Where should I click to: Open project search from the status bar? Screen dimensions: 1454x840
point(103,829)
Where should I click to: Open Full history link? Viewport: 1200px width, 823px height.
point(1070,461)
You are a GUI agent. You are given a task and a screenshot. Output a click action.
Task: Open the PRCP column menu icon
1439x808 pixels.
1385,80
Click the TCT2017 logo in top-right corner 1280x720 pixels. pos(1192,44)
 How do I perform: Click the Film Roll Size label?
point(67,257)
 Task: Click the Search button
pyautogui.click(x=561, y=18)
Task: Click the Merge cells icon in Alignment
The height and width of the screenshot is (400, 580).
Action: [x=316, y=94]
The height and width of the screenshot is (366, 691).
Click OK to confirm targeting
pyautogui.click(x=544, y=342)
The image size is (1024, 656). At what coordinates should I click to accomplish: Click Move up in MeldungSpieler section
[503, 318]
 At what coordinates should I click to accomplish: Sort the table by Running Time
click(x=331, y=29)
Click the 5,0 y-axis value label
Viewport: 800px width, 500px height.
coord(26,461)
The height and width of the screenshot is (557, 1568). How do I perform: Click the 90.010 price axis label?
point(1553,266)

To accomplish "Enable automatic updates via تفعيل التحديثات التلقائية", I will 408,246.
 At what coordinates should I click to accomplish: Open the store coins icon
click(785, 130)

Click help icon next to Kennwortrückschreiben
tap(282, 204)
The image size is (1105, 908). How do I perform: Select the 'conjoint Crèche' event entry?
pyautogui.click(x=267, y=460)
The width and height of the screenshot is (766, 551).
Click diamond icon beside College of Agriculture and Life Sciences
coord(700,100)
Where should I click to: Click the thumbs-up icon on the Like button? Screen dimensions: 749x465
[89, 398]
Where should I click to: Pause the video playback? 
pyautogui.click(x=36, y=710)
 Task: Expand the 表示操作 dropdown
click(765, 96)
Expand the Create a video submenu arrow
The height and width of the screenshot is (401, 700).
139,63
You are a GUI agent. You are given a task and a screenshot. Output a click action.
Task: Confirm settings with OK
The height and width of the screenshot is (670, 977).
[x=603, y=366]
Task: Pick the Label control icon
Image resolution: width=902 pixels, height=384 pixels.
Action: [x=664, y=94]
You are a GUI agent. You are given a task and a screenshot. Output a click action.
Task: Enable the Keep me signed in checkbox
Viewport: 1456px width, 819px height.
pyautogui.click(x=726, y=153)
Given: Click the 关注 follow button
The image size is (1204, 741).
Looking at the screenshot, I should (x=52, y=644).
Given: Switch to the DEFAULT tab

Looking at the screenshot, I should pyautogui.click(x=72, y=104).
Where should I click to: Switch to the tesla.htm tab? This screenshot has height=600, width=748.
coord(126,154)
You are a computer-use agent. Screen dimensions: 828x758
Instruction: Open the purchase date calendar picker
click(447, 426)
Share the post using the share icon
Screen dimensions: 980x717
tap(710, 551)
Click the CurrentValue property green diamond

◆ **Prompt**
Every line above that holds the string "Enable" should be returned.

◆ **Answer to the problem**
To accomplish "Enable automatic updates via تفعيل التحديثات التلقائية", I will 408,246.
Task: Enable the Keep me signed in checkbox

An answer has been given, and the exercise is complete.